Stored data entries

## Start

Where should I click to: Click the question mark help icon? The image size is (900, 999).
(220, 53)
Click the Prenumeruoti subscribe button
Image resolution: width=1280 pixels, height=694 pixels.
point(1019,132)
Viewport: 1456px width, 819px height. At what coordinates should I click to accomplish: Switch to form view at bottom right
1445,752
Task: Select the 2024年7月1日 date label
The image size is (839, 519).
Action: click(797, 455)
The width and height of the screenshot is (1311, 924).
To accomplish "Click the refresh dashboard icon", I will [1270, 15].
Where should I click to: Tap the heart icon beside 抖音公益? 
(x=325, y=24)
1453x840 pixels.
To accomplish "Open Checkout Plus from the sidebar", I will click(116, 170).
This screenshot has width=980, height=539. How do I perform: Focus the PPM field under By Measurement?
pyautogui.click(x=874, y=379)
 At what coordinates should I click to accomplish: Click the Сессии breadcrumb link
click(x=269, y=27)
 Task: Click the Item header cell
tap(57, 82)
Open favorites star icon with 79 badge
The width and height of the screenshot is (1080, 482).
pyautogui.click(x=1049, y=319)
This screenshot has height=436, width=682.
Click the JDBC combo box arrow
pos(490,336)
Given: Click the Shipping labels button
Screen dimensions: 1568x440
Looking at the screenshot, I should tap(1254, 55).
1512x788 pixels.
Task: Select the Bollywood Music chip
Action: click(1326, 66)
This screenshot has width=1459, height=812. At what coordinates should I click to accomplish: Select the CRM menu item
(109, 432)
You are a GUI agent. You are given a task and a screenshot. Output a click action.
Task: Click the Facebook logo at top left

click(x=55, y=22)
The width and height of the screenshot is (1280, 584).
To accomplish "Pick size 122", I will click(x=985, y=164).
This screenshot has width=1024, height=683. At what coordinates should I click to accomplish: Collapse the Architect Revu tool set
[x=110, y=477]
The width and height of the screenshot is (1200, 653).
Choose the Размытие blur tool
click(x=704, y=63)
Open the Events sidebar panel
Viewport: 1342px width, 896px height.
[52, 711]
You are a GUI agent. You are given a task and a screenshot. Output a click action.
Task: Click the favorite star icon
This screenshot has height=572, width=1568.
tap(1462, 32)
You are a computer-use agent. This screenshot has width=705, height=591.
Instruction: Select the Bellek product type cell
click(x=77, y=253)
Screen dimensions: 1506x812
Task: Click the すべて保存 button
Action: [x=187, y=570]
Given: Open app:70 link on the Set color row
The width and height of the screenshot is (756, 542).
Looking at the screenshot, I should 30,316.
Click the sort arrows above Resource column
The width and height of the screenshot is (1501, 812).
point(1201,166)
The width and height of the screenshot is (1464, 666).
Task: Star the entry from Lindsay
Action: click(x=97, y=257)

## End

WORK INSTRUCTIONS.
Starting at the line that has "Where should I click to: Tap" in the material above and ending after the line that has "Action: [x=187, y=570]", express those lines as a Markdown table with the columns Row and Entry text. Leave out blank lines.

COMPLETED EXERCISE.
| Row | Entry text |
|---|---|
| 1 | Where should I click to: Tap the heart icon beside 抖音公益?  |
| 2 | (x=325, y=24) |
| 3 | 1453x840 pixels. |
| 4 | To accomplish "Open Checkout Plus from the sidebar", I will click(116, 170). |
| 5 | This screenshot has width=980, height=539. How do I perform: Focus the PPM field under By Measurement? |
| 6 | pyautogui.click(x=874, y=379) |
| 7 |  At what coordinates should I click to accomplish: Click the Сессии breadcrumb link |
| 8 | click(x=269, y=27) |
| 9 |  Task: Click the Item header cell |
| 10 | tap(57, 82) |
| 11 | Open favorites star icon with 79 badge |
| 12 | The width and height of the screenshot is (1080, 482). |
| 13 | pyautogui.click(x=1049, y=319) |
| 14 | This screenshot has height=436, width=682. |
| 15 | Click the JDBC combo box arrow |
| 16 | pos(490,336) |
| 17 | Given: Click the Shipping labels button |
| 18 | Screen dimensions: 1568x440 |
| 19 | Looking at the screenshot, I should tap(1254, 55). |
| 20 | 1512x788 pixels. |
| 21 | Task: Select the Bollywood Music chip |
| 22 | Action: click(1326, 66) |
| 23 | This screenshot has width=1459, height=812. At what coordinates should I click to accomplish: Select the CRM menu item |
| 24 | (109, 432) |
| 25 | You are a GUI agent. You are given a task and a screenshot. Output a click action. |
| 26 | Task: Click the Facebook logo at top left |
| 27 | click(x=55, y=22) |
| 28 | The width and height of the screenshot is (1280, 584). |
| 29 | To accomplish "Pick size 122", I will click(x=985, y=164). |
| 30 | This screenshot has width=1024, height=683. At what coordinates should I click to accomplish: Collapse the Architect Revu tool set |
| 31 | [x=110, y=477] |
| 32 | The width and height of the screenshot is (1200, 653). |
| 33 | Choose the Размытие blur tool |
| 34 | click(x=704, y=63) |
| 35 | Open the Events sidebar panel |
| 36 | Viewport: 1342px width, 896px height. |
| 37 | [52, 711] |
| 38 | You are a GUI agent. You are given a task and a screenshot. Output a click action. |
| 39 | Task: Click the favorite star icon |
| 40 | This screenshot has height=572, width=1568. |
| 41 | tap(1462, 32) |
| 42 | You are a computer-use agent. This screenshot has width=705, height=591. |
| 43 | Instruction: Select the Bellek product type cell |
| 44 | click(x=77, y=253) |
| 45 | Screen dimensions: 1506x812 |
| 46 | Task: Click the すべて保存 button |
| 47 | Action: [x=187, y=570] |